Our goal is to understand the evolution of the Autonomous System (AS) ecosystem over the last decade. Instead of focusing on abstract topological properties, we classify ASes into a number of "species"' depending on their function and business type. Further, we consider the semantics of inter-AS links, in terms of transit versus peering relations.
After an exponential increase phase until 2001, the Internet now grows linearly in terms of both ASes and inter-AS links. The growth is mostly due to enterprise networks and content/access providers at the periphery of the Internet. The average path length remains almost constant mostly due to the increasing multihoming degree of transit and content/access providers. In recent years, enterprise networks prefer to connect to small transit providers, while content/access providers connect equally to both large and small transit providers.
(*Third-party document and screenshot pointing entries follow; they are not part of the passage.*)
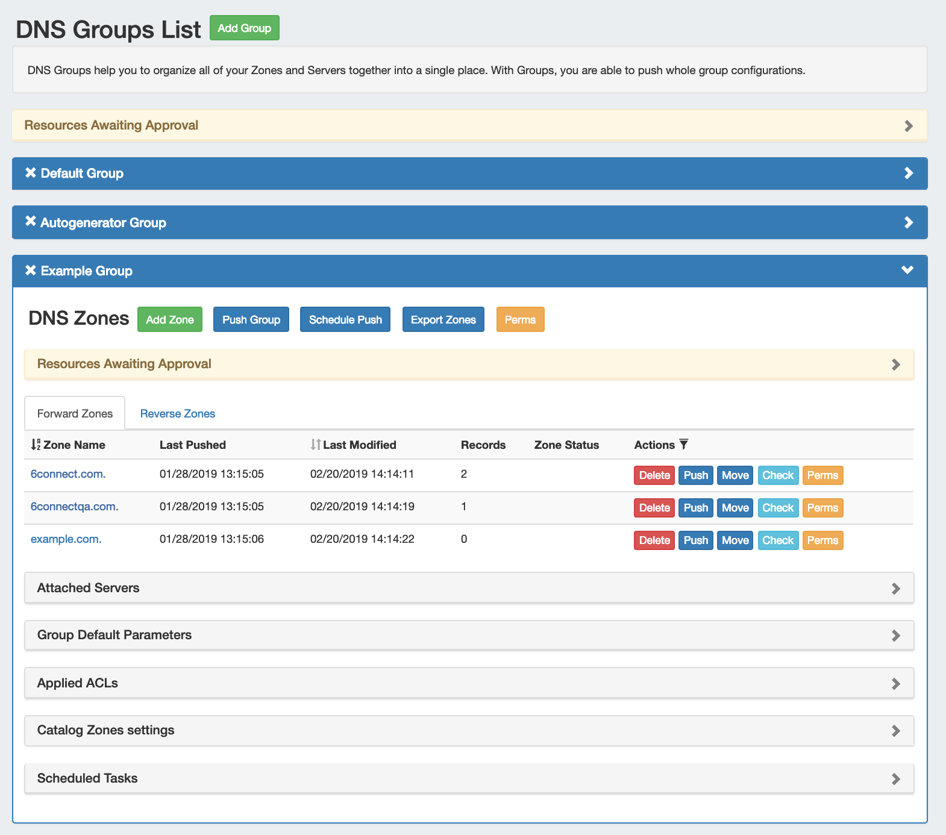The image size is (946, 835).
Task: Expand Default Group using right chevron
Action: [x=908, y=174]
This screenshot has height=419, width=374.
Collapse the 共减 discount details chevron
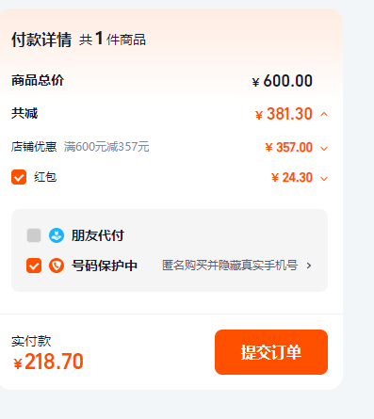click(324, 114)
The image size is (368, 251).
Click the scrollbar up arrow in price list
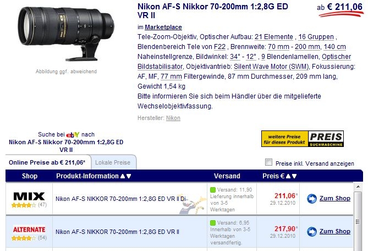[358, 187]
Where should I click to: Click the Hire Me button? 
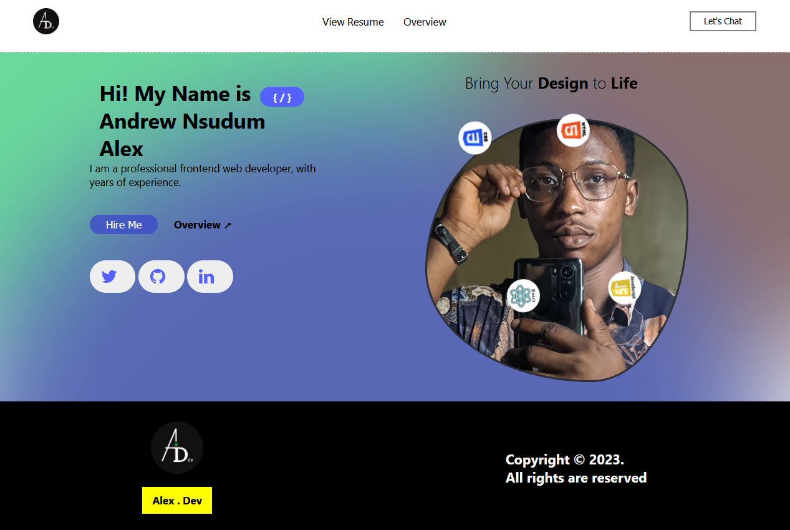pyautogui.click(x=123, y=225)
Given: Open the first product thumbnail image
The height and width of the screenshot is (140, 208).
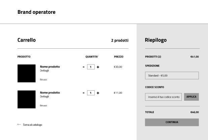Looking at the screenshot, I should 27,73.
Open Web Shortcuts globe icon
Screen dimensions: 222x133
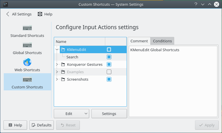(x=27, y=62)
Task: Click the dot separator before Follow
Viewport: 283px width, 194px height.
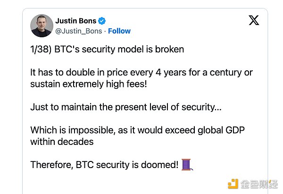Action: click(105, 31)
The AS species differ significantly from each other with respect to their rewiring activity; content/access providers are the most active. A few large transit providers act as "attractors" or "repellers" of customers.
For many providers, strong attractiveness precedes strong repulsiveness by 3-9 months. Finally, in terms of regional growth, we find that the AS ecosystem is now larger and more dynamic in Europe than in North America.
Dr. Constantine Dovrolis is an Associate Professor at the College of Computing of the Georgia Institute of Technology. He received the Computer Engineering degree from the Technical University of Crete (Greece) in 1995, the M.S. degree from the University of Rochester in 1996, and the Ph.D. degree from the University of Wisconsin-Madison in 2000. He joined Georgia Tech in August 2002, after serving at the faculty of the University of Delaware for about two years. He has held visiting positions at Thomson Research in Paris, Simula in Oslo, and FORTH in Crete.
His current research focuses primarily on the evolution of the Internet, intelligent route control mechanisms and performance-aware routing, automated performance problem diagnosis, and applications of network measurements.